As we slid into the revetment, Mr. Leak said, “Let’s be sure and give her a good post-flight inspection. Howard, do we need to run water or walnuts tonight?”
“No, sir, we’re good.” To keep the engines performing at peak performance in really dusty conditions, the engine air intake filters were pulled out and cleaned off. In addition, water would be flushed through the air intake periodically to clean it out. To keep the turbine blades in the engine compressor clean, ground-up walnut shells would be tossed in to clean the blades while the engine was running.

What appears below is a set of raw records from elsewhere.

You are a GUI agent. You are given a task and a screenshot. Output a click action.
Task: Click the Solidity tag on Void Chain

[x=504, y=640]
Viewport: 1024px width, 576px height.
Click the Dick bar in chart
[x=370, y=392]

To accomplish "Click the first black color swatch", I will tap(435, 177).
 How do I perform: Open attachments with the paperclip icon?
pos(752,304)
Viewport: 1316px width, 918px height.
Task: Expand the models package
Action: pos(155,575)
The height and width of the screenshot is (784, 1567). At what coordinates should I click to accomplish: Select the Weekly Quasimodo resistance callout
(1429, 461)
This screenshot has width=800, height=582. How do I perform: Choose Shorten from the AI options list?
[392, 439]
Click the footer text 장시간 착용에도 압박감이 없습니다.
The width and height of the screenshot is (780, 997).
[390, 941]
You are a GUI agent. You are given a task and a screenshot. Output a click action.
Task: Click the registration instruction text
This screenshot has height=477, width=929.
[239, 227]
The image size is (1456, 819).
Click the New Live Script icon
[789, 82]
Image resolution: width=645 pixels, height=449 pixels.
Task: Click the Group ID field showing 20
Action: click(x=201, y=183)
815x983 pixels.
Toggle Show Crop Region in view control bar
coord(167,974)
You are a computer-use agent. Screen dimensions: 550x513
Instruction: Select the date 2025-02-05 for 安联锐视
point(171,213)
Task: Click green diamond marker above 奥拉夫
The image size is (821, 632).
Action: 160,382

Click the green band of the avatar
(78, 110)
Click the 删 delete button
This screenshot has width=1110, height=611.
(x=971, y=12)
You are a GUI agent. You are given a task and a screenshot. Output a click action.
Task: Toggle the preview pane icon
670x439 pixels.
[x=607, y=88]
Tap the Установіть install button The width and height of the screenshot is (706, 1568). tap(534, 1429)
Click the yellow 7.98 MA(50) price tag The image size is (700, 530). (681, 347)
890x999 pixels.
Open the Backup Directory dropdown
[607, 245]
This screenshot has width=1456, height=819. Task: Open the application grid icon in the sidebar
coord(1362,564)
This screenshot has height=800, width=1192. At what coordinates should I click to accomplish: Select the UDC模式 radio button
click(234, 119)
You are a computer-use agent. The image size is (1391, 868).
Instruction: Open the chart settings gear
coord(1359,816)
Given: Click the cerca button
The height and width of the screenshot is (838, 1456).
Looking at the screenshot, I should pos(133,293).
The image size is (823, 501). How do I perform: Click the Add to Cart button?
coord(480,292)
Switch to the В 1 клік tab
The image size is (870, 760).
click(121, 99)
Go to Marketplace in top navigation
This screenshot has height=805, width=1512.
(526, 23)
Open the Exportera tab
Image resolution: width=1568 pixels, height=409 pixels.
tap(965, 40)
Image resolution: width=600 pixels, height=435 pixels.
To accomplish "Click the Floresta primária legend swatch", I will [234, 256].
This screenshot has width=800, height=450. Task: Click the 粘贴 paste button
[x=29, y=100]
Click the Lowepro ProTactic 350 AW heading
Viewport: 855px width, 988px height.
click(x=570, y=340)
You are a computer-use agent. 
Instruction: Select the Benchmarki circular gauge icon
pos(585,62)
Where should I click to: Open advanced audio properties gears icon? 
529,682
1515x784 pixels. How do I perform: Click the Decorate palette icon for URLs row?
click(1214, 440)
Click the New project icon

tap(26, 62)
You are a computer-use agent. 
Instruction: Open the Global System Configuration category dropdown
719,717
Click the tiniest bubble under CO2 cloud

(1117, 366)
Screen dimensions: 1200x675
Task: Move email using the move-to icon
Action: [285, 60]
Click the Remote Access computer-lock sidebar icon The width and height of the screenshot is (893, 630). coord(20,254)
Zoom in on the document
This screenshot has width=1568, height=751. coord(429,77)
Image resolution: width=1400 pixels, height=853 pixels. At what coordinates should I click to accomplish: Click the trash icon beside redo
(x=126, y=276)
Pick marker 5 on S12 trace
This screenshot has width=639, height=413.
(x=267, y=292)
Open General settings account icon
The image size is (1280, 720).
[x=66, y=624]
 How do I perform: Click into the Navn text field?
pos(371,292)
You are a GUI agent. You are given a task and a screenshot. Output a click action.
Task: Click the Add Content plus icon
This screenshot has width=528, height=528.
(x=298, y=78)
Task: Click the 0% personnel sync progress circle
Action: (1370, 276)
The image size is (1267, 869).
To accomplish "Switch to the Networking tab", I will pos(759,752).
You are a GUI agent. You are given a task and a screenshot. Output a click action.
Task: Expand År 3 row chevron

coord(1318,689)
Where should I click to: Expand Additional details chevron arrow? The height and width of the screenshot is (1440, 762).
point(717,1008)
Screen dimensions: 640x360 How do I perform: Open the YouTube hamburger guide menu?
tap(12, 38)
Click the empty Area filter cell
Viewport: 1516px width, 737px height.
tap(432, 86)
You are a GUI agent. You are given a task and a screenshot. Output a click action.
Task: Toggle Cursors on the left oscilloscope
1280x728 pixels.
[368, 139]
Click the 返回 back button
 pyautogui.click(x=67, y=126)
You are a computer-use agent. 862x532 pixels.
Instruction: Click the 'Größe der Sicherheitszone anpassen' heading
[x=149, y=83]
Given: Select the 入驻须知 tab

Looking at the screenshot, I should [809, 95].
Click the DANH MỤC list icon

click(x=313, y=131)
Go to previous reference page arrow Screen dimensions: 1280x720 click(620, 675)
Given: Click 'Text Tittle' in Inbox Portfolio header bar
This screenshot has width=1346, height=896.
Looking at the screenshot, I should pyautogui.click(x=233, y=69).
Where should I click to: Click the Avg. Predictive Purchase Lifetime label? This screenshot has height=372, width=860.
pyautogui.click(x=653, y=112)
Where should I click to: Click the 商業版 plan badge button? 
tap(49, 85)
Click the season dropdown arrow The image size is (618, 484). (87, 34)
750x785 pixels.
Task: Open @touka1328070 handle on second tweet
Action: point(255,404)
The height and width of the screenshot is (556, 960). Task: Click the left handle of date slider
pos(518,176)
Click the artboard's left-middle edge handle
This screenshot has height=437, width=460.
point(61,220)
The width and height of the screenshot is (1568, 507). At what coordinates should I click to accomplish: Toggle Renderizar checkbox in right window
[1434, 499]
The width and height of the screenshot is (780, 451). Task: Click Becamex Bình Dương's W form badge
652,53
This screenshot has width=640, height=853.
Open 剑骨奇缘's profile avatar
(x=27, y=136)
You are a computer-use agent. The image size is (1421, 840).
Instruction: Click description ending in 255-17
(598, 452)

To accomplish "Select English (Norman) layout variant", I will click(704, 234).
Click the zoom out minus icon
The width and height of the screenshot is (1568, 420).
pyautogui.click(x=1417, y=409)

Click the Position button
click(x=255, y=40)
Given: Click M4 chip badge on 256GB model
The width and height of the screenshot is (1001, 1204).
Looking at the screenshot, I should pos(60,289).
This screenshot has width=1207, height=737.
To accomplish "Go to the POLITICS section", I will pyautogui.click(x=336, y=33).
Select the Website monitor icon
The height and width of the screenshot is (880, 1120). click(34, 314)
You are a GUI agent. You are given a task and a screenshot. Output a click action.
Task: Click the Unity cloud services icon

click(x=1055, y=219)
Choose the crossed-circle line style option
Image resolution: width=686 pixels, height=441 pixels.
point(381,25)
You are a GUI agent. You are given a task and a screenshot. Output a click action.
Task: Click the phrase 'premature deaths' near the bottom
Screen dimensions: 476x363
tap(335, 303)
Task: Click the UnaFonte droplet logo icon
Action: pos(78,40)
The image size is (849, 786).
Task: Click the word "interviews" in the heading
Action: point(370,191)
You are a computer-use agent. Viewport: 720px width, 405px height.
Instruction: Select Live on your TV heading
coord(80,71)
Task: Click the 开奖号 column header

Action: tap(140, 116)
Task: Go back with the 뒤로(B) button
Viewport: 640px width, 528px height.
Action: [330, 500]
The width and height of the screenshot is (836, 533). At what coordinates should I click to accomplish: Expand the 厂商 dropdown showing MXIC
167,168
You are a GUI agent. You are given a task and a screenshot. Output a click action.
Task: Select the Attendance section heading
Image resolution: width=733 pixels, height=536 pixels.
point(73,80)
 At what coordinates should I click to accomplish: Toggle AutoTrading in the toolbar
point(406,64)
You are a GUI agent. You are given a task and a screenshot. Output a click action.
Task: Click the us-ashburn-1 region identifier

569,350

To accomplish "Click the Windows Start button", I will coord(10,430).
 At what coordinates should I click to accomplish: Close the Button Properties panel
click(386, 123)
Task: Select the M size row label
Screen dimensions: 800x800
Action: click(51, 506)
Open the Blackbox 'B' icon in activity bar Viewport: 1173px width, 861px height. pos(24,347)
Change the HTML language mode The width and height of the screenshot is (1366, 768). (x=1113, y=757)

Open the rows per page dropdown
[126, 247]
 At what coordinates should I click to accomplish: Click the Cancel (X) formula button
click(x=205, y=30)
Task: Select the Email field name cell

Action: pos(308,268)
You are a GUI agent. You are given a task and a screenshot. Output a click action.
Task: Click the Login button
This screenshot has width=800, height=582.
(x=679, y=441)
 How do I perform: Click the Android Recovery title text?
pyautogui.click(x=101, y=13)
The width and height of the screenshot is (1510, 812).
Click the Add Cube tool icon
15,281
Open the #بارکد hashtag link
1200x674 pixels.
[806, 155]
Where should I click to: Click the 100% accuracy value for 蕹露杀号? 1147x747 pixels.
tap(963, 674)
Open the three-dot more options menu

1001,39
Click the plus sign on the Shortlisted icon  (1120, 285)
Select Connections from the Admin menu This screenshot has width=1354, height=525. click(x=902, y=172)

The door gunner took both guns and started cleaning them as well as the ammo. Mr. Leak and I did a walk around the aircraft, conducting a post-flight inspection to make sure it was ready for the next day’s mission. This was Mr. Leak’s assigned aircraft and crew, and he wanted it all straight. Aircraft commanders had assigned aircraft and crews. The rest of us were rotated through aircraft commanders and aircraft. When done, he and I grabbed our gear and started walking back.
“Hey, Dan, you done good for a new guy today. You still have some schoolhouse hesitation in your flying, but that’ll wear off quickly enough when you develop a feel for the aircraft and flying her in these conditions. These aircraft can take a lot more than what you were doing with them in flight school. Don’t be afraid to stretch the boundaries with these birds, but remember, airspeed and altitude. You want both but need at least one of them. Oh, and you’re buying the beer for today’s lessons.” I was starting to see another pattern here. Lessons cost beers.
Reaching my tent, I dropped my gear and noticed a new face talking to Lou. Grabbing a beer, I walked over and introduced myself to a very clean-shaven face. He was a new guy, which in my eyes made me an “old guy.”